Exercise objective => Write the records below out in full, character for character, with no pictures.

(Pixel coordinate grounding data)
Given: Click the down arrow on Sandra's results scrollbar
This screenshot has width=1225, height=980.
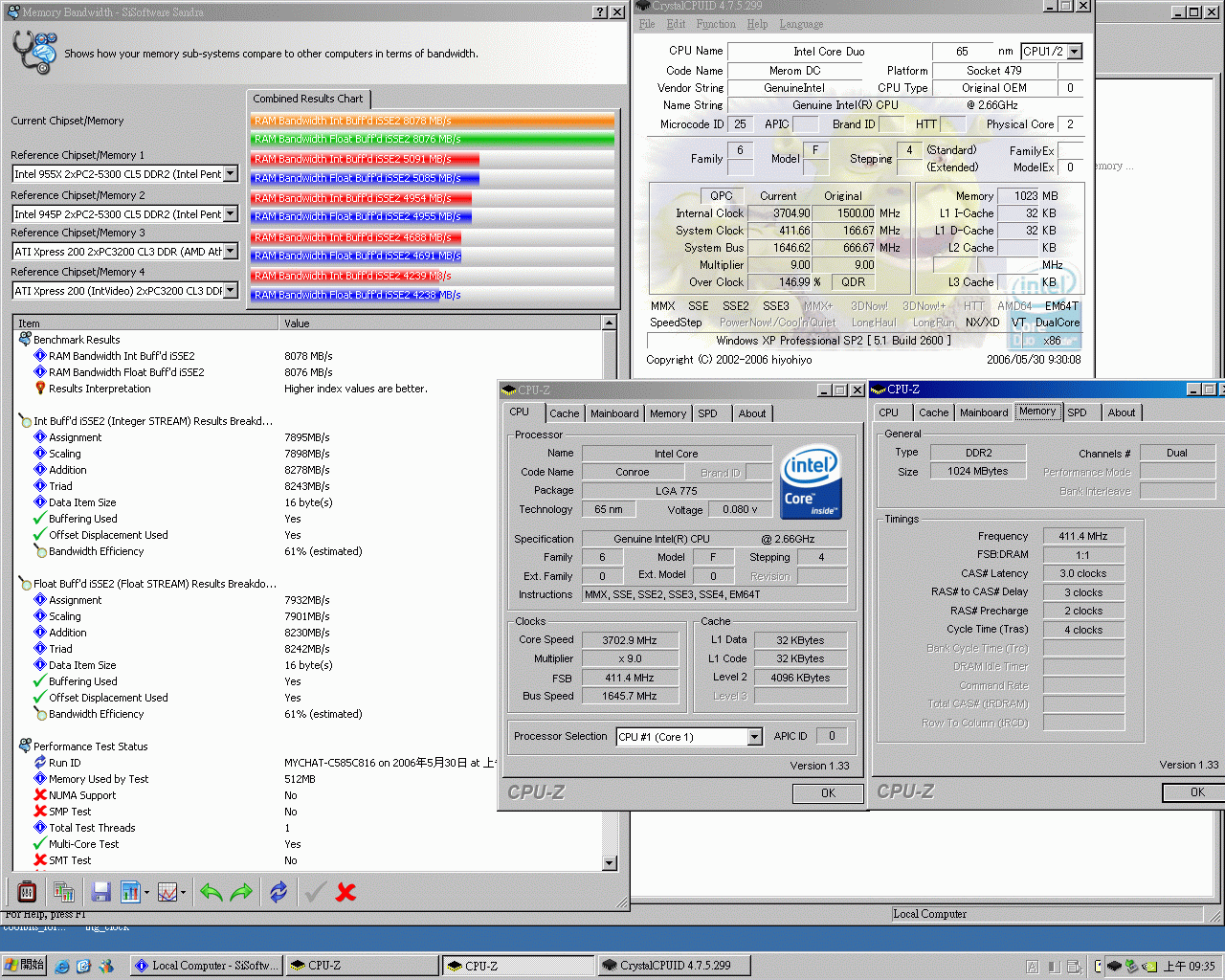Looking at the screenshot, I should [610, 861].
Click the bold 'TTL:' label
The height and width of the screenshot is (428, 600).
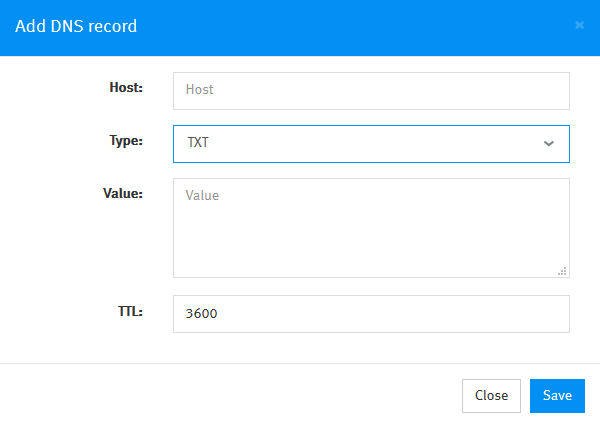pyautogui.click(x=129, y=312)
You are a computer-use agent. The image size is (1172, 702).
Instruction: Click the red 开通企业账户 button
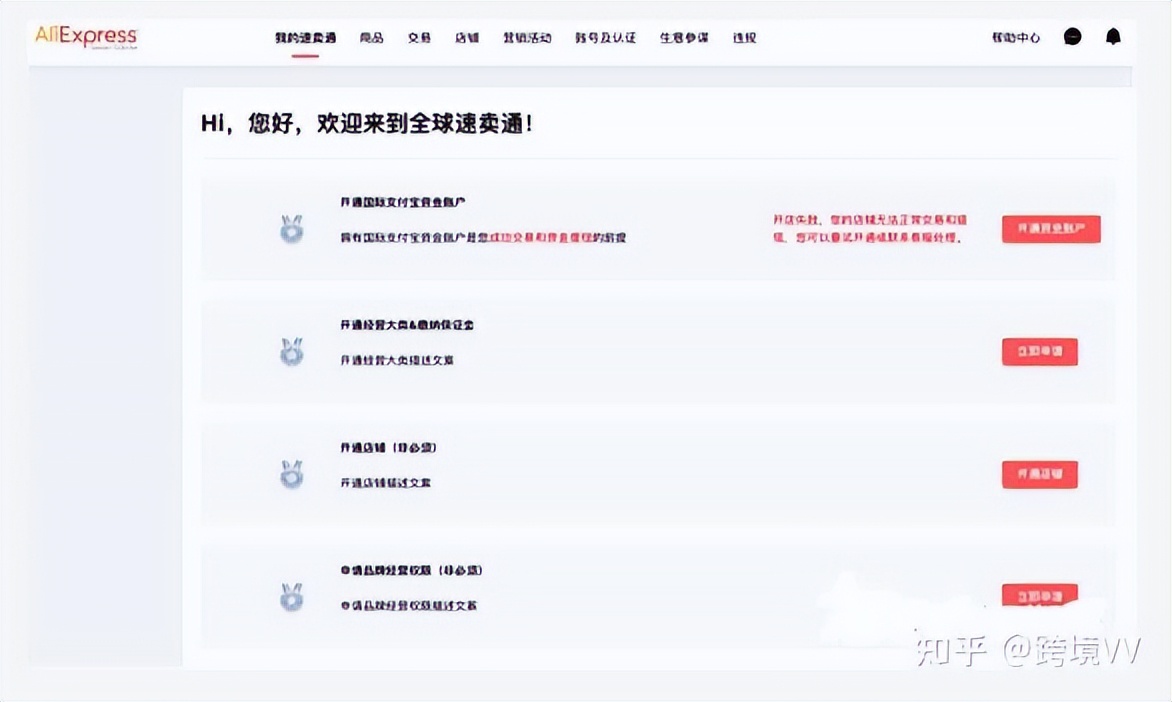click(1050, 229)
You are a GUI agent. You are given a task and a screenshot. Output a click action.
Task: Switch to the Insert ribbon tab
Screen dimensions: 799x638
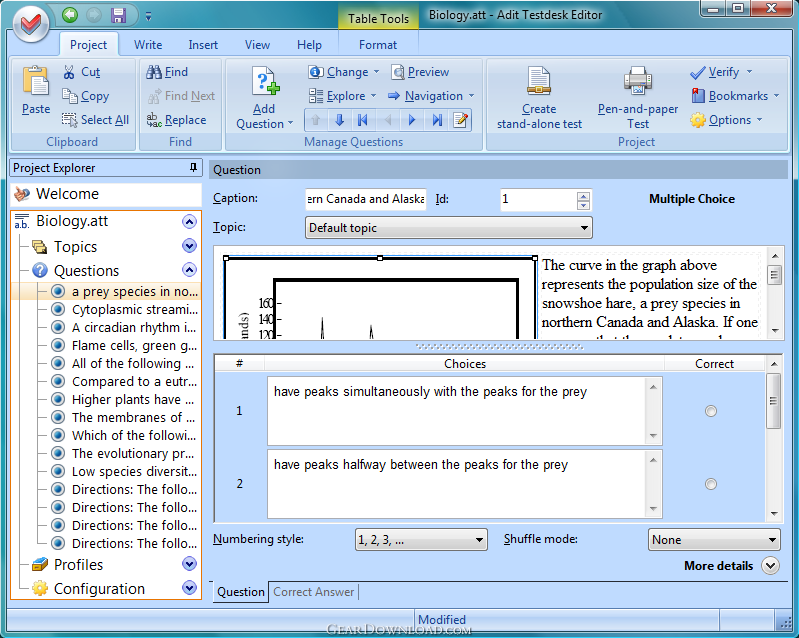pyautogui.click(x=203, y=45)
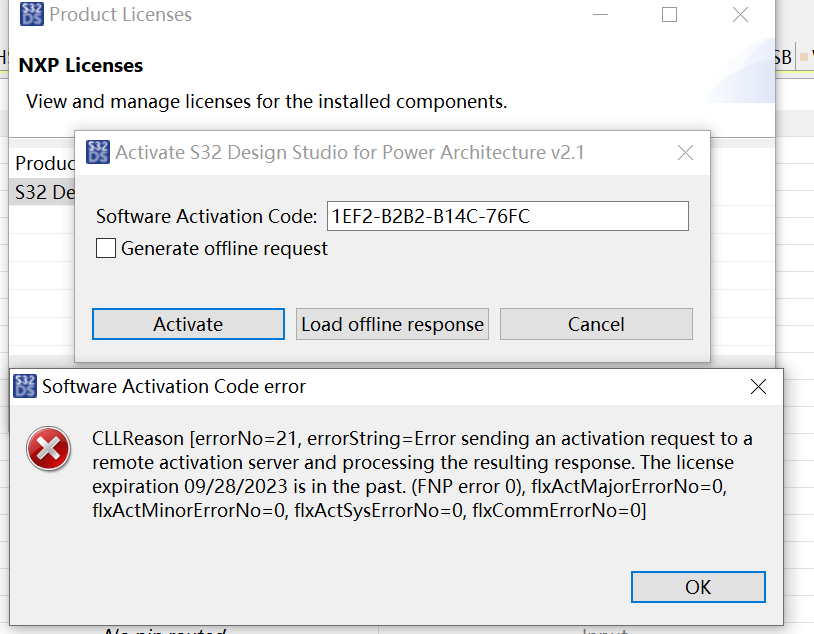Click the Input label at bottom right
This screenshot has width=814, height=634.
point(607,629)
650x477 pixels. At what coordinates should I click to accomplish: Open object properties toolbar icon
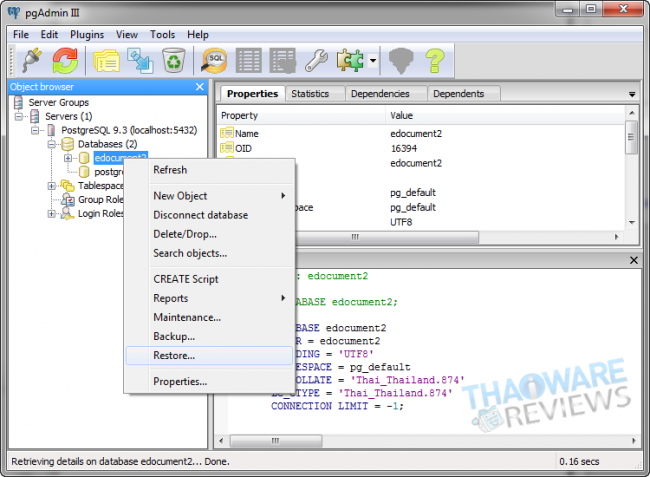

Your response =>
Given: Click the down arrow on Sandra's results scrollbar
This screenshot has width=1225, height=980.
Looking at the screenshot, I should [610, 861].
Click the bold 'TTL:' label
The height and width of the screenshot is (428, 600).
pyautogui.click(x=129, y=312)
You are a computer-use agent. The image size is (1172, 702).
Instruction: Click the red 开通企业账户 button
click(1050, 229)
You are a GUI agent. You are given a task and a screenshot. Output a click action.
Task: Switch to the Insert ribbon tab
Screen dimensions: 799x638
pyautogui.click(x=203, y=45)
Click the Input label at bottom right
This screenshot has width=814, height=634.
point(607,629)
650x477 pixels. At what coordinates should I click to accomplish: Open object properties toolbar icon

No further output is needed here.